Deux interventions d’Eugen David (PDC) et d’Erika Forster (PLR), formant la députation saint-galloise au Conseil des Etats, attendent d’être débattues au Parlement. Toutes deux concernent l’AVS. Forster exige le relèvement de l’âge de la retraite des femmes à 65 ans, sans mesure compensatoire. On économiserait ainsi 800 millions de francs, explique-t-elle. Quant à David, il préconise à la Commission de la sécurité sociale et de la santé publique du Conseil des Etats une péjoration de la compensation du renchérissement. Celle-ci se ferait non plus tous les deux ans, mais seulement quand le renchérissement cumulé dépasse 4 %, et dépendrait de surcroît de l’état du fonds AVS. D’où chaque année une perte de pouvoir d’achat pour les retraité·e·s vivant en Suisse, et donc des rentes moins élevées qu’aujourd’hui.

Balivernes

Les deux interventions n’apportent rien de neuf et ne font que reprendre les vœux du camp bourgeois figurant dans la 11e révision de l’AVS déjà refusée. La nouveauté réside plutôt dans la stratégie consistant à les remettre sur le tapis juste avant les élections fédérales du 23 octobre. Dans l’espoir de pouvoir enfin remettre de l’ordre dans les assurances sociales après les élections. Forster et David annoncent clairement la couleur : l’« assainissement » de l’AVS se fera aux dépens des retraité·e·s uniquement. L’UDC et le PLR, ainsi que le PDC, visent à empêcher qu’un seul centime supplémentaire des caisses de l’Etat ne soit alloué au premier pilier. Tout ça à cause de l’illusion voulant que l’AVS se porte mal. Forster écrit qu’aujourd’hui déjà, les cotisations ne suffisent plus à couvrir les dépenses : « Cette situation empirera d’année en année. » Ce ne sont que des balivernes : l’AVS est dans les chiffres noirs. L’année dernière, l’excédent du fonds AVS s’est élevé à 1,9 milliard de francs, et il atteignait même 3,9 milliards l’année précédente – malgré le nombre croissant de bénéficiaires de rentes.

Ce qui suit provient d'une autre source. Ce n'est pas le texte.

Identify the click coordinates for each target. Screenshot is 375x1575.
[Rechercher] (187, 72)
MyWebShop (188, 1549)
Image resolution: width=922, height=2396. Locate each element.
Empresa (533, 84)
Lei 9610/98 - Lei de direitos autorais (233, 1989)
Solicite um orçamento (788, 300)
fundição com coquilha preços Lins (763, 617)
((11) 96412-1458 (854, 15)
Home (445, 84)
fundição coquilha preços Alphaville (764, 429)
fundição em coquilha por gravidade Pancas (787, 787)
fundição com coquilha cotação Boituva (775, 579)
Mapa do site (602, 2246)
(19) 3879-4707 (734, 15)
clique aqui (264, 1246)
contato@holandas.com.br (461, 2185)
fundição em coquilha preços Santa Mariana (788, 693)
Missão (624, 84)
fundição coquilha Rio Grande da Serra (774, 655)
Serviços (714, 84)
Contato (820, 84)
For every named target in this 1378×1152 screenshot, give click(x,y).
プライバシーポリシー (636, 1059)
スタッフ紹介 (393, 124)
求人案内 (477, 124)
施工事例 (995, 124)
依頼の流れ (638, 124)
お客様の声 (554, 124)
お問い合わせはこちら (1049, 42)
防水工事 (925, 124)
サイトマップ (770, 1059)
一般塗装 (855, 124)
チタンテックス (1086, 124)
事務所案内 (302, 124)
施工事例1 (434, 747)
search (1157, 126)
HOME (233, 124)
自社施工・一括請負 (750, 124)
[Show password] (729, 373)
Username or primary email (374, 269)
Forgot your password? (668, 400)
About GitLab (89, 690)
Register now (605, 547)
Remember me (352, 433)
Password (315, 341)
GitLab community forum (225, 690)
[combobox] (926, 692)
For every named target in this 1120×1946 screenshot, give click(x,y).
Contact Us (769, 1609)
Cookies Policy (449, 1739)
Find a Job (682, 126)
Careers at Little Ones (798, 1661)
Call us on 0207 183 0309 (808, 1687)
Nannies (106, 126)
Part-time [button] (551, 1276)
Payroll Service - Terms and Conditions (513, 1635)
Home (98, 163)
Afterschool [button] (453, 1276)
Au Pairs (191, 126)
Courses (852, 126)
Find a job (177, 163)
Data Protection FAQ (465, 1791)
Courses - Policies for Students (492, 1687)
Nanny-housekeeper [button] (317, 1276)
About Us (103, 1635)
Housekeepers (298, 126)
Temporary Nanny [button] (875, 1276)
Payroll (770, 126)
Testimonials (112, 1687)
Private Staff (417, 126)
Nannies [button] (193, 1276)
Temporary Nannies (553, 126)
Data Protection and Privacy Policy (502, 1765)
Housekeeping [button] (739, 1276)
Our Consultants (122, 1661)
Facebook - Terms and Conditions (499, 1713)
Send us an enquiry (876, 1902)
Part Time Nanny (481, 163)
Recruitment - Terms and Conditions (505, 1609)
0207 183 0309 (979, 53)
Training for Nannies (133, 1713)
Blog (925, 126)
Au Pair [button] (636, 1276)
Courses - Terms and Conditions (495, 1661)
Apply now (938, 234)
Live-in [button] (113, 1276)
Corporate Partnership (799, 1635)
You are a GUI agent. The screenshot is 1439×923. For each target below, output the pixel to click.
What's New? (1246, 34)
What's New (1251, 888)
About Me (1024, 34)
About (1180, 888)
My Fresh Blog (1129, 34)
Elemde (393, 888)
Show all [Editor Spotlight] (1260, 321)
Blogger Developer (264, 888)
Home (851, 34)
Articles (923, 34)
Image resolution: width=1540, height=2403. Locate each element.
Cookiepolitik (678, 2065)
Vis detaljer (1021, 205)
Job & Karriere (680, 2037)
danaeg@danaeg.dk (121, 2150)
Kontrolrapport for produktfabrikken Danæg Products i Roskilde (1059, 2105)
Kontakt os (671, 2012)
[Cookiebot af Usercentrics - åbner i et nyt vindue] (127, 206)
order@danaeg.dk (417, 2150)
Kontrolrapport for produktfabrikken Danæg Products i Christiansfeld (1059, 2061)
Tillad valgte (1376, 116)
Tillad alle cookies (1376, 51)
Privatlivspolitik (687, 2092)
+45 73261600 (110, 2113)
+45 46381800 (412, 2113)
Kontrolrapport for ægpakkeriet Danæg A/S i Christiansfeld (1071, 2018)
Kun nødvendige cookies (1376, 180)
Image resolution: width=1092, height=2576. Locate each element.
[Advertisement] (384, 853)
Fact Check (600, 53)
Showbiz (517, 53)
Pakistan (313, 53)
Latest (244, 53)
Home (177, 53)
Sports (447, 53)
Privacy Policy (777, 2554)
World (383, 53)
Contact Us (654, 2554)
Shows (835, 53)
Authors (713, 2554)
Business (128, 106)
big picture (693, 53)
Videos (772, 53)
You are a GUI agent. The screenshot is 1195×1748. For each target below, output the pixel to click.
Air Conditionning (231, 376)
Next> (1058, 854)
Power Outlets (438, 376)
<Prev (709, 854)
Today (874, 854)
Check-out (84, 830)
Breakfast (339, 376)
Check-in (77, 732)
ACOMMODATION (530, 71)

Les signaux de tempête s’accumulent également pour le deuxième pilier sur le plan politique. Au début de septembre, la Commission fédérale de la prévoyance professionnelle a recommandé au Conseil fédéral de ramener à 1,5 % en 2012 le taux d’intérêt minimum crédité sur les avoirs de vieillesse. Il est encore de 2 %. Le cas échéant, les caisses de pension pourront rémunérer encore plus chichement le capital de vieillesse des assurés. Ceux-ci verront ainsi fondre leur capital, avec un sentiment d’impuissance. Les rentes baisseront d’autant plus que le taux de conversion, dont dépend directement le montant de la rente, diminuera progressivement à 6,8 % d’ici 2014. La gauche au sein de la commission s’est opposée à la baisse du taux d’intérêt, mais en vain. Le Conseil fédéral tranchera cet automne. Doris Bianchi, secrétaire dirigeante à l’USS, met déjà en garde : « Un taux d’intérêt inférieur à 2 % constituerait un signal fatal. » Le deuxième pilier cesserait d’inspirer confiance.

Tabou brisé

En touchant aux rentes actuelles et en faisant contribuer les retraité·e·s à l’assainissement du deuxième pilier, on brise un tabou. On n’en avait jamais parlé jusqu’au plongeon des marchés financiers. Dans ce contexte, les caisses de pension ne sont pas seulement livrées aux pratiques douteuses du casino planétaire. Elles sont elles-mêmes activement impliquées dans la spéculation financière, à l’instar des fonds, des banques et des assureurs. Beaucoup de consultants se remplument grâce à ce marché lucratif. Selon une étude réalisée sur mandat de l’Office fédéral des assurances sociales (OFAS), près de quatre milliards de francs aboutissent sous forme de rétrocessions, d’honoraires, de courtages et d’émoluments dans la poche des gestionnaires de fortune – au détriment et aux frais des bénéficiaires de rentes.

Cela ne finira-t-il jamais ? On en a l’impression. Dans tous les cas, il ne faut pas placer de trop grands espoirs dans la surveillance à venir des caisses de pension par la Confédération. Cette tâche sera transférée dès 2012 de l’OFAS à une commission externe de haute surveillance. Or son président, désigné en juin, est Pierre Triponez, conseiller national PLR et ex-directeur de l’USAM. Triponez ne s’est guère montré critique jusqu’ici face à l’attitude autoritaire des assureurs. Il s’est même montré un lobbyiste zélé des assureurs privés l’automne dernier, dans la révision de la loi sur l’assurance accidents. La branche des caisses de pension proteste avec véhémence contre toute intrusion dans ses activités lucratives.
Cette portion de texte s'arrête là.